Clarendon SOS | May Pen at risk from blind CCTV cameras
Some of the 17 CCTV systems installed to watch over the volatile May Pen square in Clarendon are out of order, limiting one of the strategies implemented to catch criminals and deter lawlessness in the parish capital.
The cameras were set up across the square in 2017, but since then, the absence of a maintenance regimen has left some of the units as nothing more than ornaments, May Pen Mayor Winston Maragh revealed last Saturday.
Maragh is urging more business operators in the capital to invest in CCTVs and to subscribe to the struggling JamaicaEye surveillance initiative launched by the Government in 2018.
Earlier this year, it was reported that there were only 500 private partners in the JamaicaEye programme islandwide.
“There were 17 cameras in May Pen, but I have got to understand that about four or five of them are not working right now. So I would like the Ministry of National Security to send in technical teams to come and have those cameras repaired,” said Maragh, adding that there was need for technicians to monitor the cameras.
“The police might have to rethink their strategies. I don’t know how it is going to be done. We might need more cameras in the town and other areas. We also need the business people to get involved,” he told The Gleaner.
“Things are happening, and the guys (criminals) are observing. They know where there is no camera. They see where the others are pointing, and they move quickly. All of that will have to be looked at,” Maragh said.

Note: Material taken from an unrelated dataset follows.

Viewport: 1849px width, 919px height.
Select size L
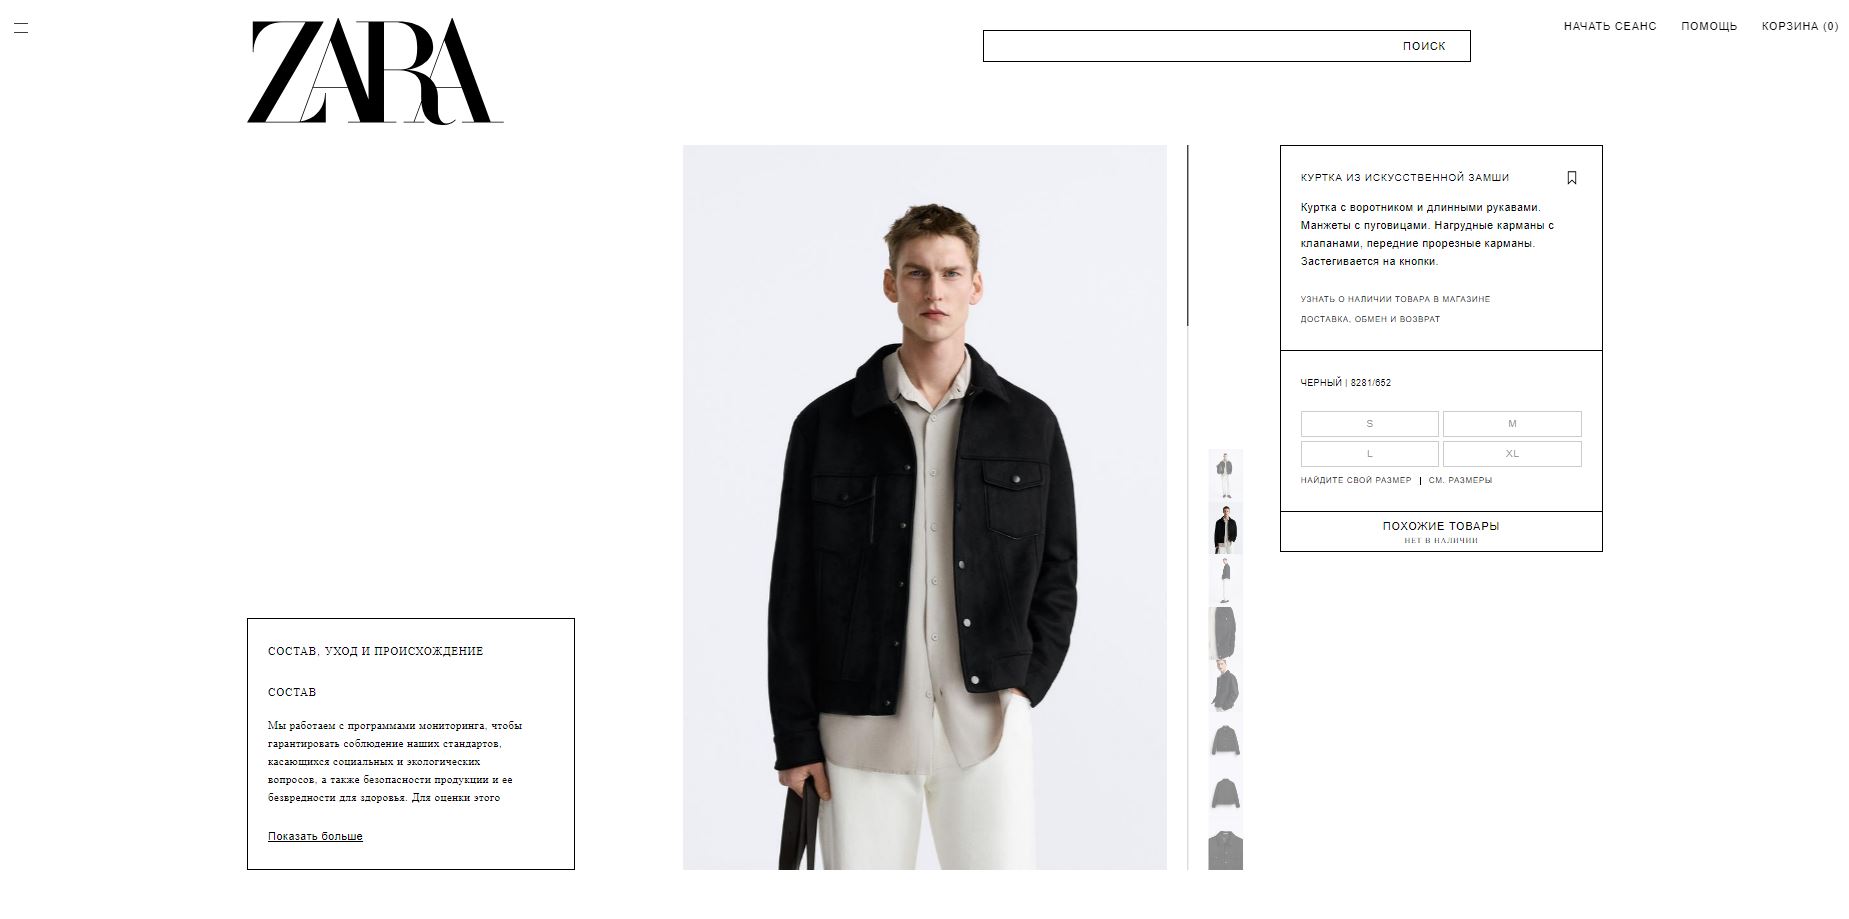click(1369, 454)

Maragh, who chairs the Clarendon Municipal Corporation, which has oversight for public order in the parish capital, said he only learnt that some of the cameras were dysfunctional after the daring robbery of a supermarket by eight heavily armed attackers on May 26.
Three persons have been arrested in connection with that incident, but it was not immediately clear whether CCTV systems played a part in that breakthrough.
In the meantime, Maragh argued that only one policeman is tasked with overseeing the other cameras, which he described as critical to May Pen’s security infrastructure. He said that the workload required a team.
The Clarendon Municipal Corporation has no role in the maintenance of the cameras, visibly perched on street lights throughout the town, he said.
Head of the Clarendon Police Division, Superintendent Vendolyn Cameron Powell, when asked about the efficiency of the CCTV systems in May Pen, declined to comment.
On Friday, however, vendors and shoppers in May Pen openly questioned the effectiveness of the CCTV systems in thwarting or investigating a string of burgeoning crimes in the capital.
“The cameras in May Pen work just like the police dem; dem deh here, and at the same time, dem is not here. It doesn’t matter whether you have cameras up or not, the criminals dem don’t care,” said Shanay Ebanks, who works at a May Pen wholesale.
“Dem still going to carry out dem shooting same way ... . I don’t even know if di camera dem a work,” she added.
“How camera must make we feel safe in May Pen when the police, who the Government train up at Twickenham Park, come out here and are afraid themselves?” laughed one fruit vendor operating outside the May Pen Police Station. “If police weh have gun can’t make we feel safe, a camera going to do it?”
One taxi operator offered: “Trust me, you have gunmen watching you in May Pen more than you have camera watching you.”
Winsome Witter, head of the Clarendon Chamber of Commerce, said she became aware that some of the CCTV systems in May Pen were not functional during a tour for Police Week last year. She, however, could not speak to the current state.
In the meantime, she said, CCTV systems are welcomed by members of the business community in May Pen, who have openly expressed interest in acquiring cameras and becoming part of JamaicaEye.